WHAT YOU HAVE TO DO
The answer is to be the lines below that lie between the line holding "Task: Open Trung tâm trò chơi game center" and the line holding "This screenshot has height=825, width=1187.", inclusive, transcribed exactly and free of pictures.

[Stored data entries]
# # # # # # #

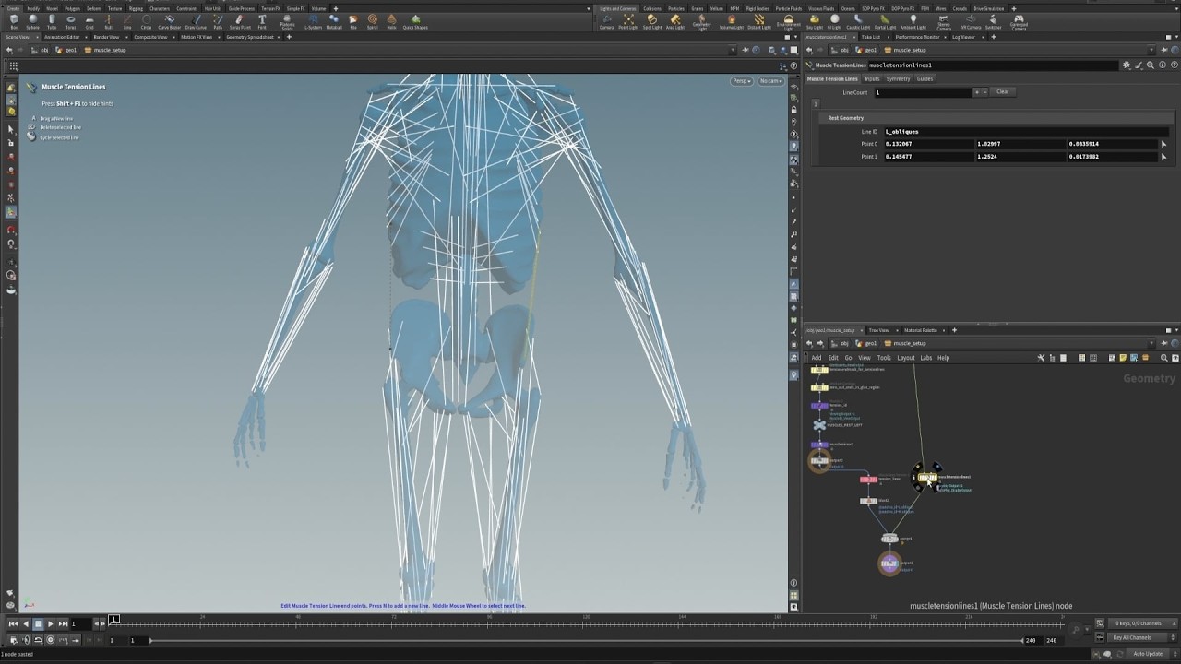The image size is (1181, 664).
Task: Select the Sphere shelf tool
Action: (32, 21)
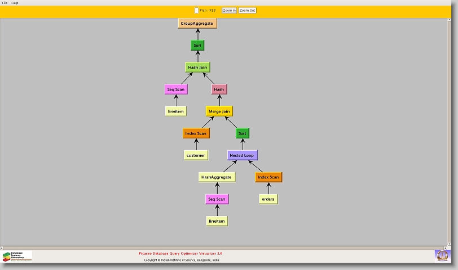Click the horizontal scrollbar below the plan tree
This screenshot has height=270, width=458.
(x=226, y=248)
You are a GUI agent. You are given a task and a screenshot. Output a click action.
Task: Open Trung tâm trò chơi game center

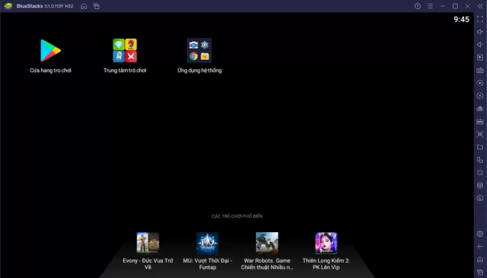tap(125, 50)
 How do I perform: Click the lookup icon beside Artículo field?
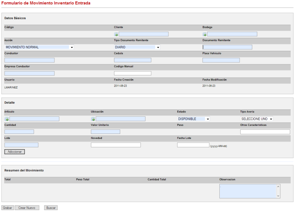tap(7, 119)
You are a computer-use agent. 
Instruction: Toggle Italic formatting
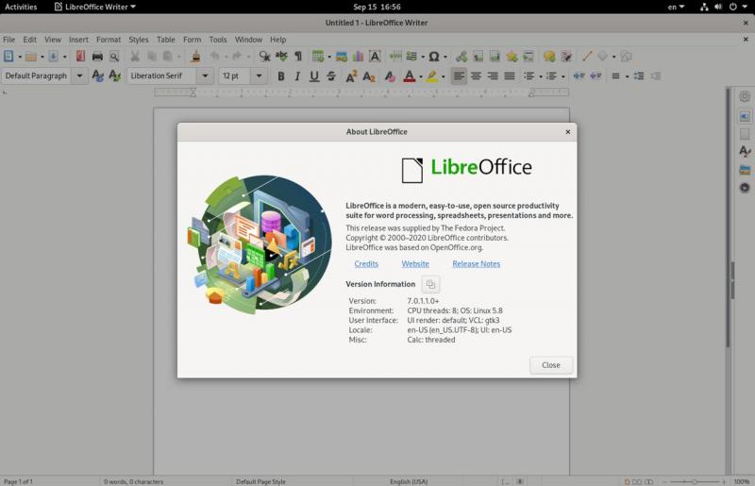coord(297,76)
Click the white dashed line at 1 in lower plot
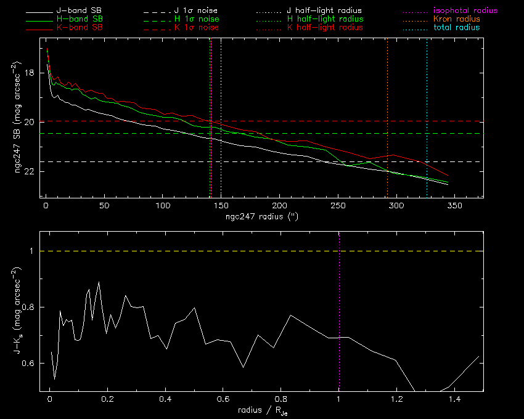Image resolution: width=524 pixels, height=419 pixels. coord(185,251)
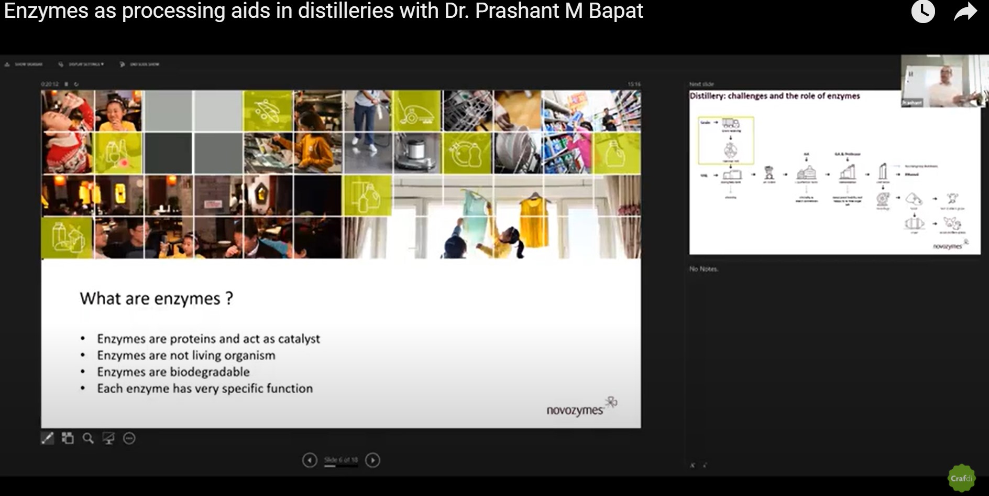The height and width of the screenshot is (496, 989).
Task: Click the Watch Later clock icon
Action: click(922, 11)
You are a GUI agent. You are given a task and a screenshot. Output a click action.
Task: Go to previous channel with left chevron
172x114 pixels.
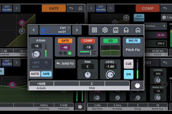34,30
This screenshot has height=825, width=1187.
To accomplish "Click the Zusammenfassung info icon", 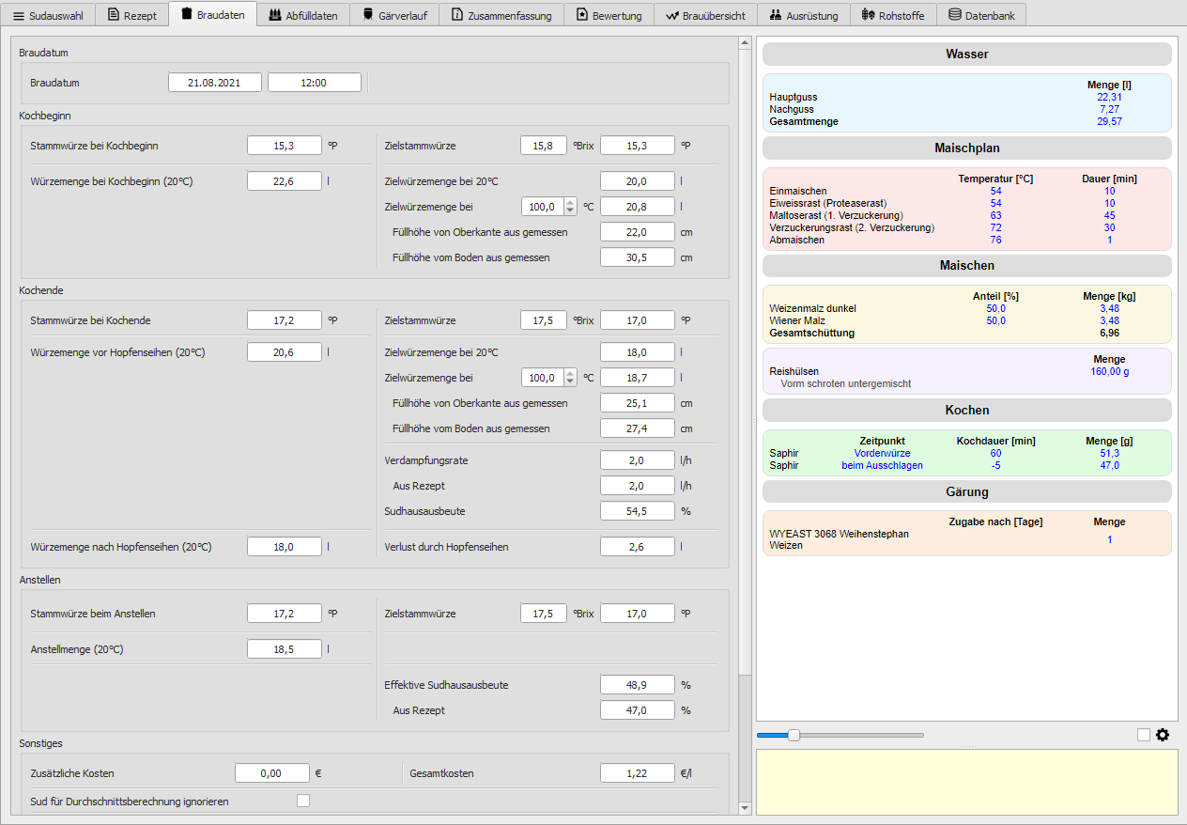I will point(456,15).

# # # # # # #

TASK OUTPUT
Task: Open Trung tâm trò chơi game center

tap(125, 50)
 How do I perform: Click the lookup icon beside Artículo field?
tap(7, 119)
You are a computer-use agent. 
Instruction: Toggle Italic formatting
coord(297,76)
Click the white dashed line at 1 in lower plot
Image resolution: width=524 pixels, height=419 pixels. coord(185,251)
The height and width of the screenshot is (496, 989).
Task: Click the Watch Later clock icon
Action: click(922, 11)
You are a GUI agent. You are given a task and a screenshot. Output a click action.
Task: Go to previous channel with left chevron
172x114 pixels.
34,30
This screenshot has height=825, width=1187.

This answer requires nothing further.